Mental health services are a pervasive and growing need for a large number of Californians. Nearly one third of the state’s adults recently reported that they are struggling with anxiety and depression; reports of serious psychological distress rose markedly between 2016 and 2020. As the need for services increases, California’s mental health workforce is falling behind.
The lack of mental health providers—including psychologists, licensed clinical social workers, marriage and family therapists—is a long-standing problem in California. While this group of professionals isn’t able to prescribe medications—that’s usually done by a psychiatrist or primary care physician—they comprise the vast majority of California’s licensed providers. They are also often the clinicians deployed by health plans to provide therapy, including to those who are insured by Medi-Cal.

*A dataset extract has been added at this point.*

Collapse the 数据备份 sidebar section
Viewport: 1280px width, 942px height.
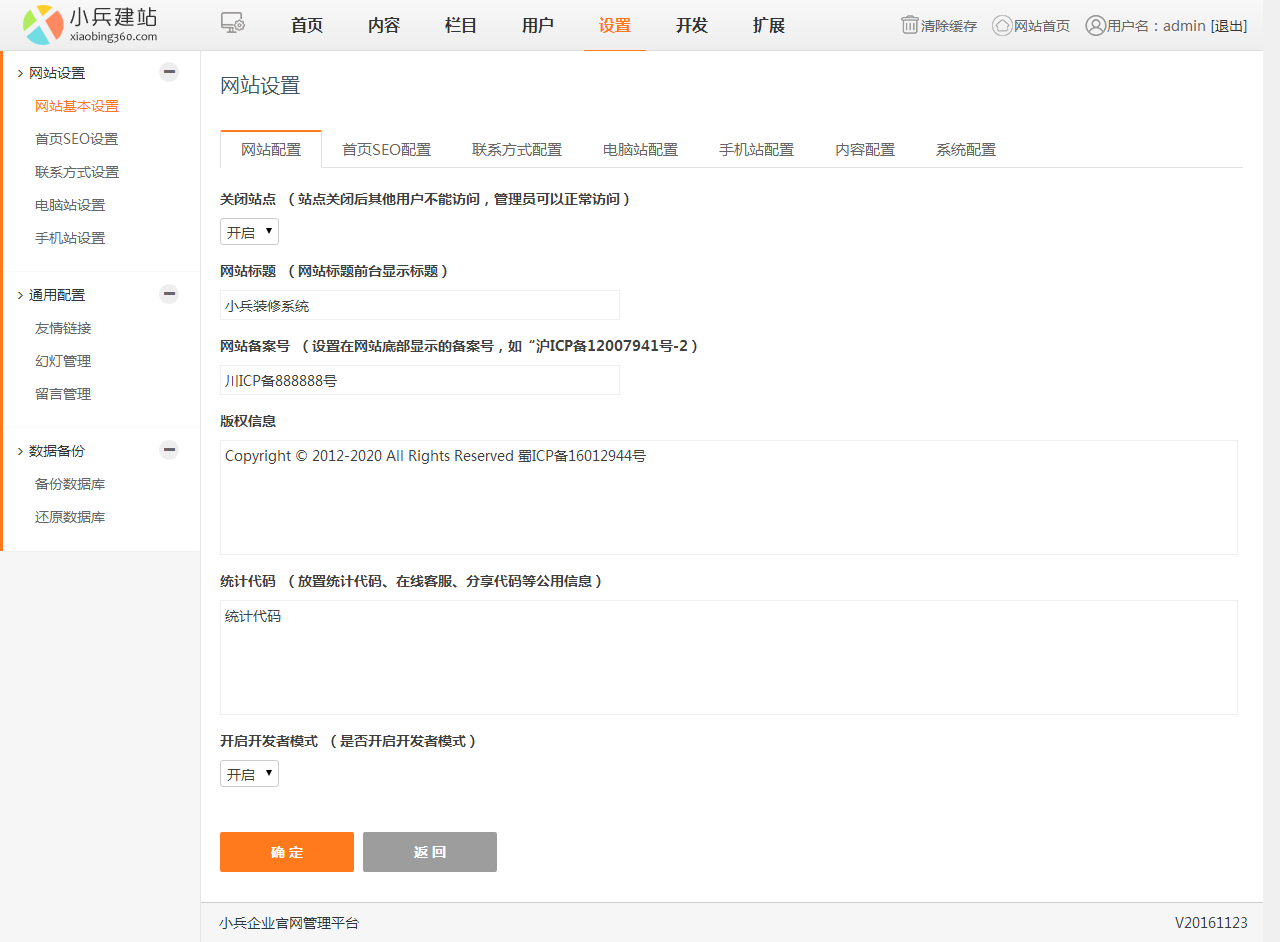click(x=169, y=450)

California has about 121,000 psychologists, clinical social workers and marriage and family therapists with a current state license, according to the most recent data available. The map below shows their distribution across California. As is the case with physicians, there are higher shares of providers in coastal, urban counties—especially the Bay Area—relative to county population. This stands in stark contrast to several, smaller counties in the northern regions of the state as well as larger counties in the Central Valley, including San Joaquin and Kern, that have less than half as many mental health providers than counties like San Francisco, Alameda, and Santa Cruz do. Larger Southern California counties, including Los Angeles and San Diego, also boast relatively higher shares of these providers.

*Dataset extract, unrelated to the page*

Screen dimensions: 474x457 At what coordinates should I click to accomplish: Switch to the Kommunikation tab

It’s important to note that these numbers most likely overestimate the supply of mental health providers available, since we don’t know if these providers 1) accept insurance and 2) are accepting new clients.
Unfortunately, we do not have good sources of information to answer these questions. The state’s new health payment database—being compiled by the Department of Health Care Access and Information—will eventually allow for more in-depth examinations of access to mental health services. But this database will only include providers who accept insurance coverage.
Meanwhile, California has been investing in training and pipeline programs to increase the state’s supply of these much-needed providers. And the shift to telehealth during the pandemic was especially pronounced for mental health visits—this shift could help solve some of the unequal distribution of providers across different regions of the state.
But navigating the complicated process of finding a therapist and paying for services undoubtedly remains a challenge for many Californians. And while the governor continues to push for changes to how state funding for mental health services is targeted, addressing the long-standing and stark regional differences in mental health providers needs to be a priority.